- EXERCISE BRIEF:
Starting with the line that contains "蒸气/空气/水 压力调节 (750, 319)" and continuing through the end of the data, rewrite those lines with every "Facebook" changed to "Twitter". Leave everything else unchanged.

[Begin]

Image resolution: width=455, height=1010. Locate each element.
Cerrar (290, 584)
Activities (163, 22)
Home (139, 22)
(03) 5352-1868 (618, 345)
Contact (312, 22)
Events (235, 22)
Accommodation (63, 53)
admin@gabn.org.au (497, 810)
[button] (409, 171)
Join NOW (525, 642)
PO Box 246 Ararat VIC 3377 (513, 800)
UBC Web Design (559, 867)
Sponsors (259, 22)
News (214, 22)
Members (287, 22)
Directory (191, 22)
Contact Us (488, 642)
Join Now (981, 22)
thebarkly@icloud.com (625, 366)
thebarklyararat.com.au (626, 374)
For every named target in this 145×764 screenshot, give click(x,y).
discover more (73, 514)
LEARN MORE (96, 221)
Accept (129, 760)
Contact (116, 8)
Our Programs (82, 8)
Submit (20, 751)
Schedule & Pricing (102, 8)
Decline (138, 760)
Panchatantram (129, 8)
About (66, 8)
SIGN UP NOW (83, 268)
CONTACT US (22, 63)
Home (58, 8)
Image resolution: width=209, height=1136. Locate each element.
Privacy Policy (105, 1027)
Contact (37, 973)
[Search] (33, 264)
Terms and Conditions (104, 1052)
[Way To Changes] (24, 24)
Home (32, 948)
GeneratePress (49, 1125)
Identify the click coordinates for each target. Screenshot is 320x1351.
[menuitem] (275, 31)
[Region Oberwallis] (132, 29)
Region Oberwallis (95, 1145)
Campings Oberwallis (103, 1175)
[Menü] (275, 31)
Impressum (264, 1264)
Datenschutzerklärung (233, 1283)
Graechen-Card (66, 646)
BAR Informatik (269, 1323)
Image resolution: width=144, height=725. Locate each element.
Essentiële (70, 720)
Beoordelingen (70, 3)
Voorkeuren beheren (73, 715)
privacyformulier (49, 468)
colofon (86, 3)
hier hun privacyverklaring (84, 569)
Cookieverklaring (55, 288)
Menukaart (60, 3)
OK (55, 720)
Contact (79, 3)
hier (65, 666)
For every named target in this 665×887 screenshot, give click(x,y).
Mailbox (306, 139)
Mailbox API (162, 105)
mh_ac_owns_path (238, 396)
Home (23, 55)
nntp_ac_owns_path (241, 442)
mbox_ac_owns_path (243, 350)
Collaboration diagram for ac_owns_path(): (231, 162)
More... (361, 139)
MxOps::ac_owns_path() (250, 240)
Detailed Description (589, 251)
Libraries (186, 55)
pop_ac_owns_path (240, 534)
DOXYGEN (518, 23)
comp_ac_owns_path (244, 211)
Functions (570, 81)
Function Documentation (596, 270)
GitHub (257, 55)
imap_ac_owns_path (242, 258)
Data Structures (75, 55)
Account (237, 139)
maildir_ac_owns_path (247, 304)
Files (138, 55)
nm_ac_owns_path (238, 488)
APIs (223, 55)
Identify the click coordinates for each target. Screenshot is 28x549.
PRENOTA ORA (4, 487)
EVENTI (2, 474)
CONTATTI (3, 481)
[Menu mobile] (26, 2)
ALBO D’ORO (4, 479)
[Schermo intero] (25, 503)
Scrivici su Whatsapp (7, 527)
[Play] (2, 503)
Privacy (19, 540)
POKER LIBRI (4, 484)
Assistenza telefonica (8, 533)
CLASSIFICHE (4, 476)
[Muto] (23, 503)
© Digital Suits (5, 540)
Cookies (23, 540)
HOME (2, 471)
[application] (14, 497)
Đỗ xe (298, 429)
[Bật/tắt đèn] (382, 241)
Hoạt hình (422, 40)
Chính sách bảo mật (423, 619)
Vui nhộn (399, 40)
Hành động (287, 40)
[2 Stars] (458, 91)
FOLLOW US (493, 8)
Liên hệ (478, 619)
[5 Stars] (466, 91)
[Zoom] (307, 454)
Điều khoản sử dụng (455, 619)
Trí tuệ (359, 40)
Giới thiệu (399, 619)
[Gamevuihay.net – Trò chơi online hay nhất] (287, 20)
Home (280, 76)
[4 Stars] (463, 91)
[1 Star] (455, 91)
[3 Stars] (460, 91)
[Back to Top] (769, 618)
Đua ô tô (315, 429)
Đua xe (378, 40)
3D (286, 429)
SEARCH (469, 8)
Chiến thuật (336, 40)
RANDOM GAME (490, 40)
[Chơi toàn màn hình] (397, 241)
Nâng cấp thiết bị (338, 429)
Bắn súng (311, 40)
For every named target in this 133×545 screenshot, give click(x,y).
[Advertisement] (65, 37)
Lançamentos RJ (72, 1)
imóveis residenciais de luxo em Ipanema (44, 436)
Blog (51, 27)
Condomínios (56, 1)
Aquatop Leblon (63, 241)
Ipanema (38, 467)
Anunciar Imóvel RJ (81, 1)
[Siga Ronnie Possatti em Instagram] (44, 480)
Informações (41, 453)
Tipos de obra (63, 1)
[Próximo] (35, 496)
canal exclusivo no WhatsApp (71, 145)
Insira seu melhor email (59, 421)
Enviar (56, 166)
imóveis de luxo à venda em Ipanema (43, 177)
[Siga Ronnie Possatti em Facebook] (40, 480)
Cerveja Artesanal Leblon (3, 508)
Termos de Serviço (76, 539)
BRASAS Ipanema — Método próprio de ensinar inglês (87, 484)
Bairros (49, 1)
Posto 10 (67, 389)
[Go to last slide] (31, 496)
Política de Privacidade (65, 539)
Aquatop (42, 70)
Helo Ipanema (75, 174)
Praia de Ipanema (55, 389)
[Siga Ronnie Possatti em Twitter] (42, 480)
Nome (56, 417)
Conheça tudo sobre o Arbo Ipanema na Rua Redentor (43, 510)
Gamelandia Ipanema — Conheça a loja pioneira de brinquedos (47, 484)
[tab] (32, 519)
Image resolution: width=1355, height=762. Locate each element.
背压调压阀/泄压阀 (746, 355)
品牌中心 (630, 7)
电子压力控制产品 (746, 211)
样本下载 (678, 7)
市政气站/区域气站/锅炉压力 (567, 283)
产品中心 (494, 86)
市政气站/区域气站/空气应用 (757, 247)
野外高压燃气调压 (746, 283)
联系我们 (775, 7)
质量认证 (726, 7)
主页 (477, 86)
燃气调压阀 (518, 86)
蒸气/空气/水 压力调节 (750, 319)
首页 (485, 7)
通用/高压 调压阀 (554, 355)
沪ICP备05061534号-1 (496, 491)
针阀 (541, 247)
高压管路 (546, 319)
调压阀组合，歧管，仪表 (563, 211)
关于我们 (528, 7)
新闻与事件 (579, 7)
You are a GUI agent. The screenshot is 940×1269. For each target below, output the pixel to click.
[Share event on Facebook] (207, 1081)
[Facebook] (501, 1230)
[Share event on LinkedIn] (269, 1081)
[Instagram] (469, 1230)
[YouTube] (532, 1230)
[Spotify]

[End]

- EXERCISE RESPONSE:
蒸气/空气/水 压力调节 (750, 319)
首页 (485, 7)
通用/高压 调压阀 (554, 355)
沪ICP备05061534号-1 (496, 491)
针阀 (541, 247)
高压管路 (546, 319)
调压阀组合，歧管，仪表 (563, 211)
关于我们 (528, 7)
新闻与事件 (579, 7)
You are a GUI agent. The screenshot is 940×1269. For each target below, output the pixel to click.
[Share event on Twitter] (207, 1081)
[Twitter] (501, 1230)
[Share event on LinkedIn] (269, 1081)
[Instagram] (469, 1230)
[YouTube] (532, 1230)
[Spotify]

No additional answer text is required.